For ‘weedless garden,’ start work now
I take a four-pronged approach to keeping my vegetable and flower gardens free of weed problems, and suggest you try it.
First, keep dormant weed seeds asleep by not tilling or otherwise churning the soil.
All soils contain many weed seeds that lie dormant until they are exposed to light, which happens when soils are tilled.
Second, avoid soil compaction by using beds and paths, or steppingstones, to make permanent areas for planting and for walking.
Third, lay down a thin, weed-free organic mulch to snuff out weeds that wind or birds carry into your garden.
And fourth, wherever regular watering is needed, use drip irrigation so that weeds are not encouraged in paths or between widely spaced plants.
Of course, the “weedless” garden that results is not totally maintenance-free. What fun would a garden be, anyway, with nothing to do in it? So some maintenance is required, and now is a good time to begin.
In contrast to most “chemical” fertilizers, which can leach away as they wash down through the soil, organic fertilizers remain in place until spring’s warmth and moisture start their decomposition and release of nutrients. This works out nicely because this same warmth and moisture also get plants growing — and hungry — in spring.
Most gardening books tell you to dig or at least scratch fertilizer into the soil. Forget about it.
Do as Mother Nature does and sprinkle it on the surface of the soil. Water and time will work it down.
The inch of compost with which I blanket planting beds in my vegetable garden quells weeds at the same time it fertilizes my garden, so I apply it yearly.

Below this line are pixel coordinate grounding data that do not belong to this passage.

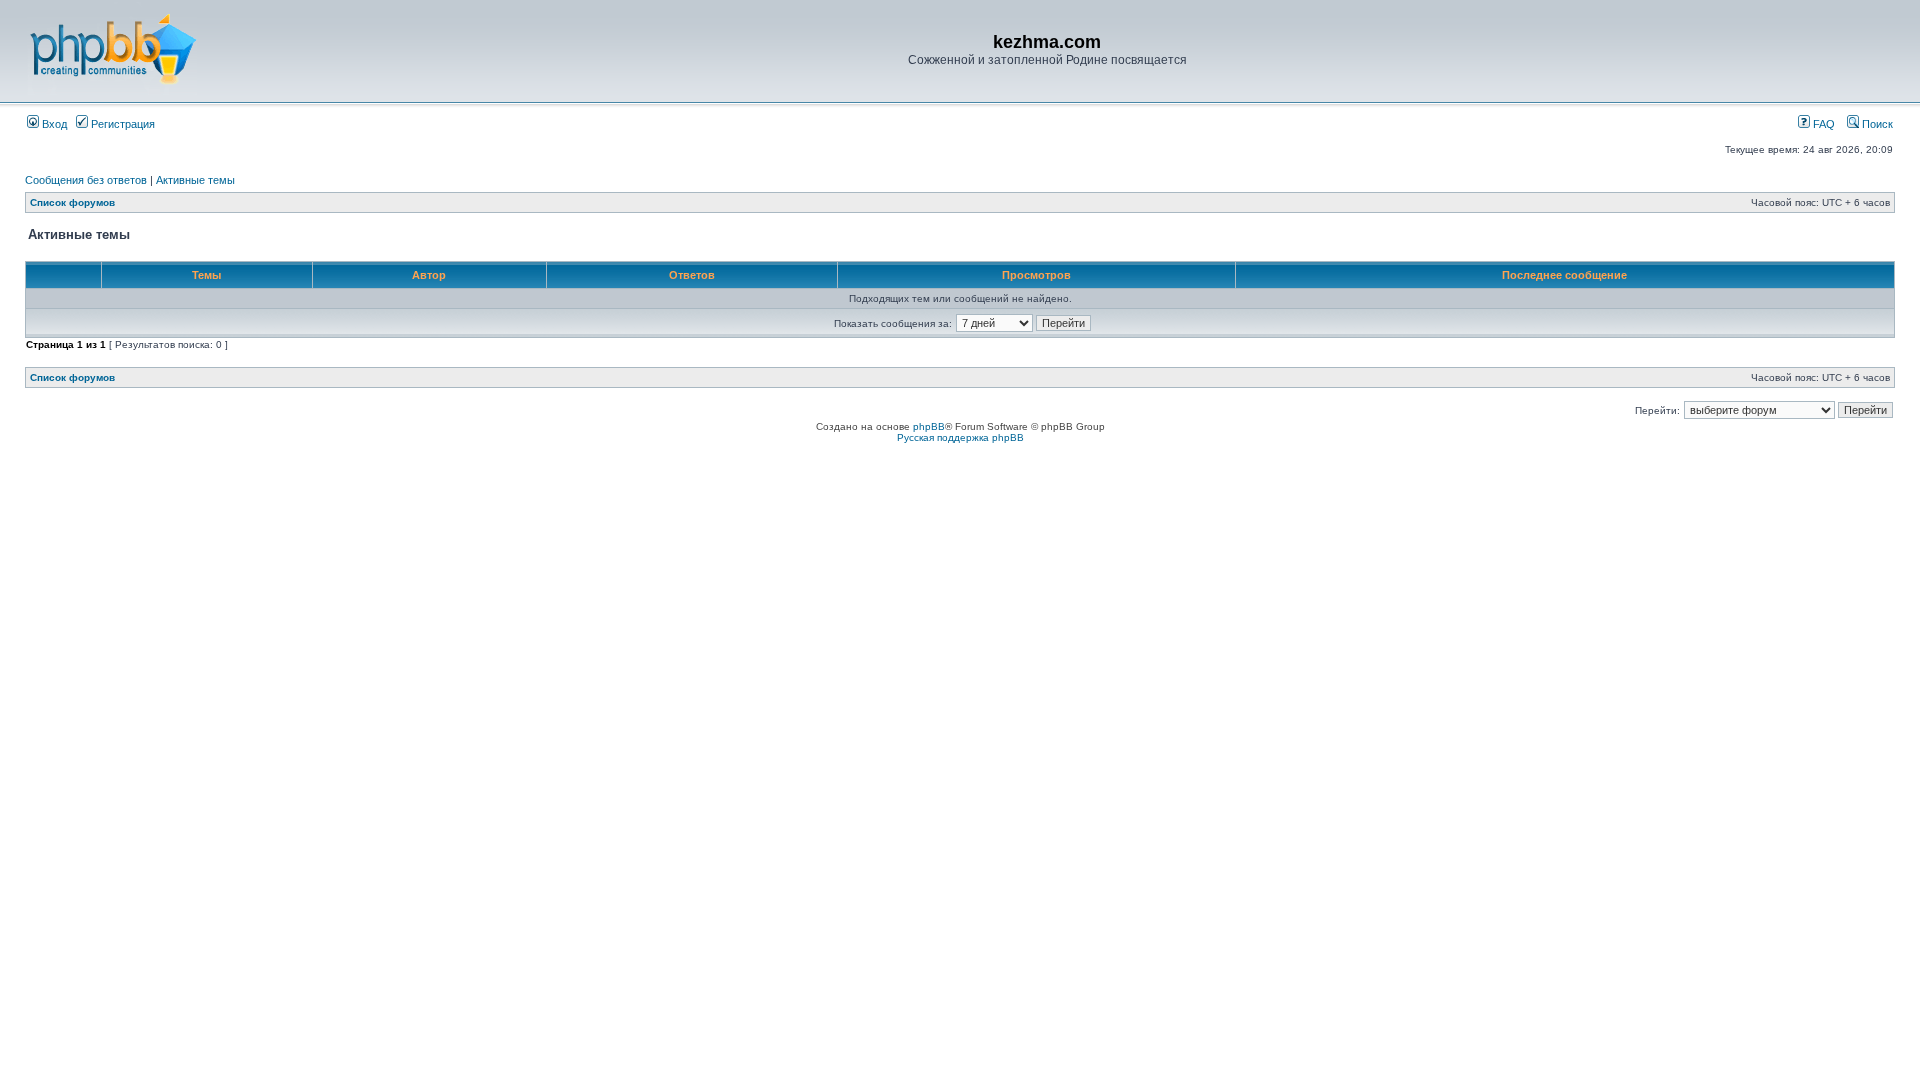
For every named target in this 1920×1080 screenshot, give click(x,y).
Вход (53, 124)
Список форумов (72, 202)
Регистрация (121, 124)
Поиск (1876, 124)
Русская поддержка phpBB (960, 437)
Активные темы (195, 180)
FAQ (1822, 124)
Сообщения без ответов (86, 180)
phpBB (929, 426)
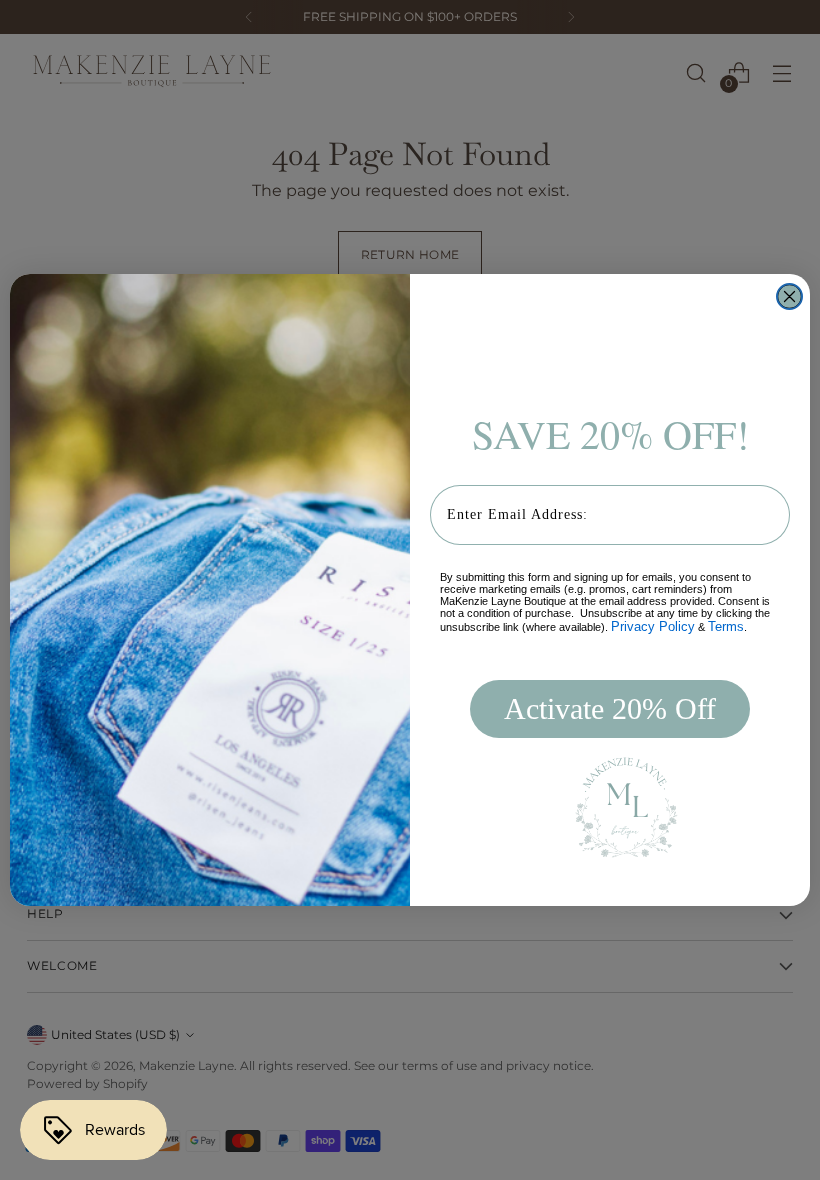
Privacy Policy (653, 626)
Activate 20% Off (610, 708)
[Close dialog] (789, 296)
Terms (726, 626)
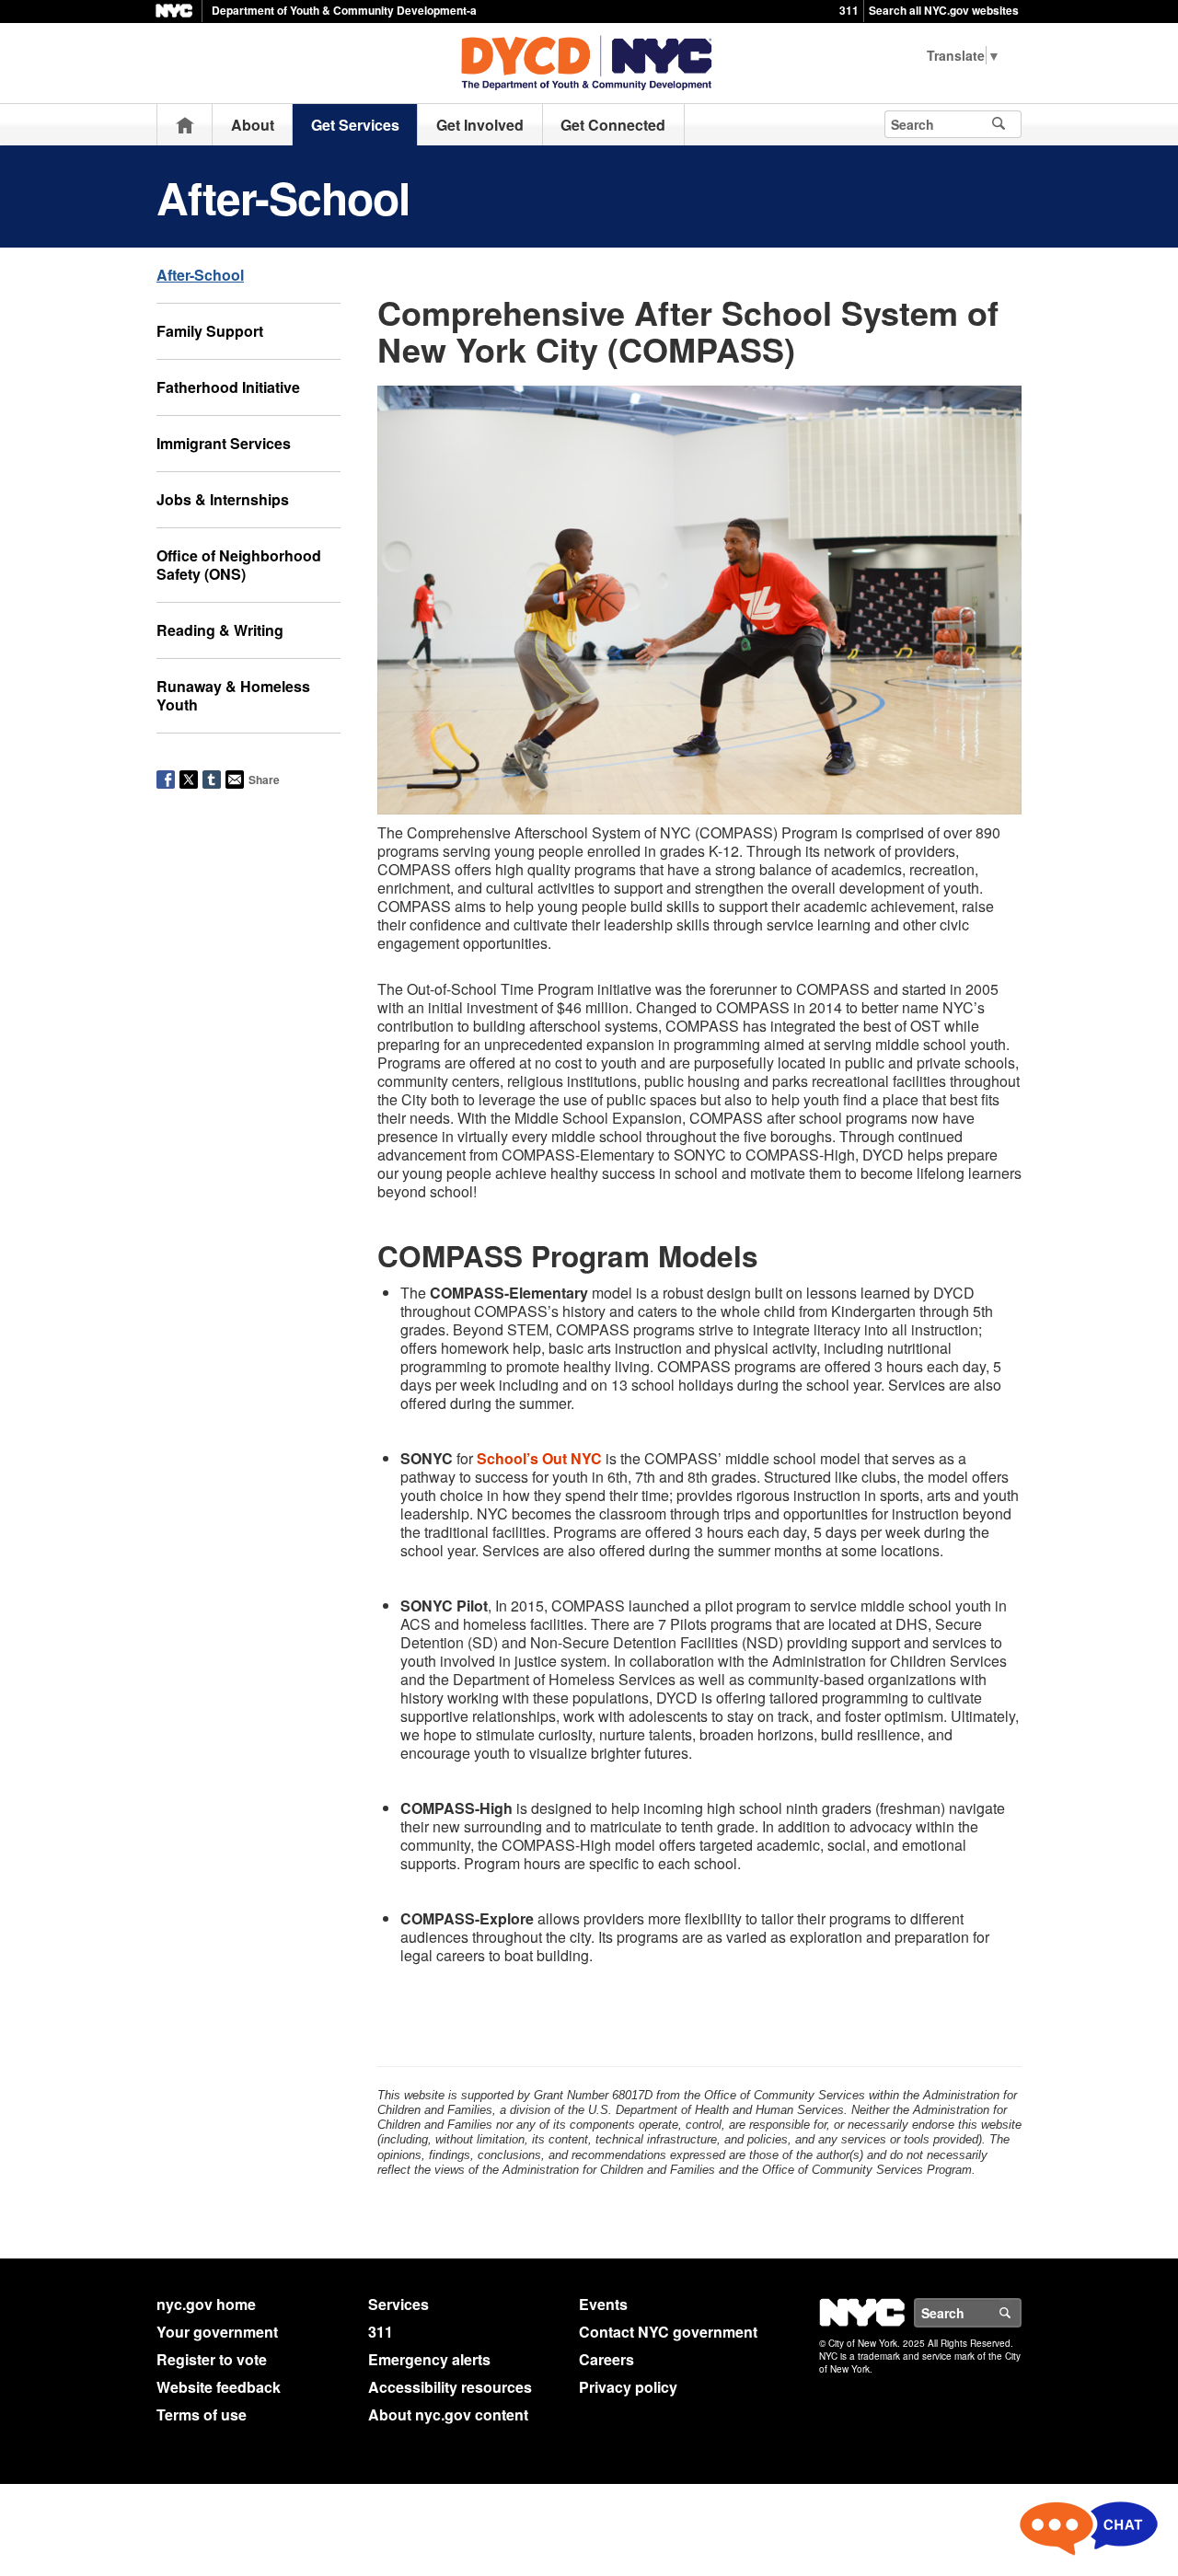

Wood chips in the paths are there only to quell weeds, so I replenish them only as needed to keep bare soil from peeking through.
The same holds true for the leaf mold or wood chip mulch on my flowerbeds.
I minimize soil disruption in removing such plants as old marigolds and cabbages by giving each plant a quick twist, leaving me with stems, leaves and coarse roots in hand.
The fine roots remain in the soil to decompose and naturally break it up.
To clean up more robust plants such as corn or cosmos without discombobulating the soil, I cut straight down with a garden knife all around them, give a quick twist, and out they come.
I remove larger weeds in the same way that I remove larger vegetable or flower plants, yanking them out after severing the larger roots with a twist or a knife.
I might take a hoe, one with a sharp blade that runs parallel to and just a hair below the ground, to do in colonies of small weeds.
Or I might drop to my knees and rip back clumps of ground ivy trying to creep in from the garden’s edges.
There. The garden is right and ready for spring.
Charles Dudley Warner suggested in his 1870 classic, “My Summer in the Garden,” that we put “the garden in complete order before the snow comes, so that its last days shall not present a scene of melancholy ruin and decay.”
Besides the garden looking nice with few weed problems, there’ll be no delays to spring planting.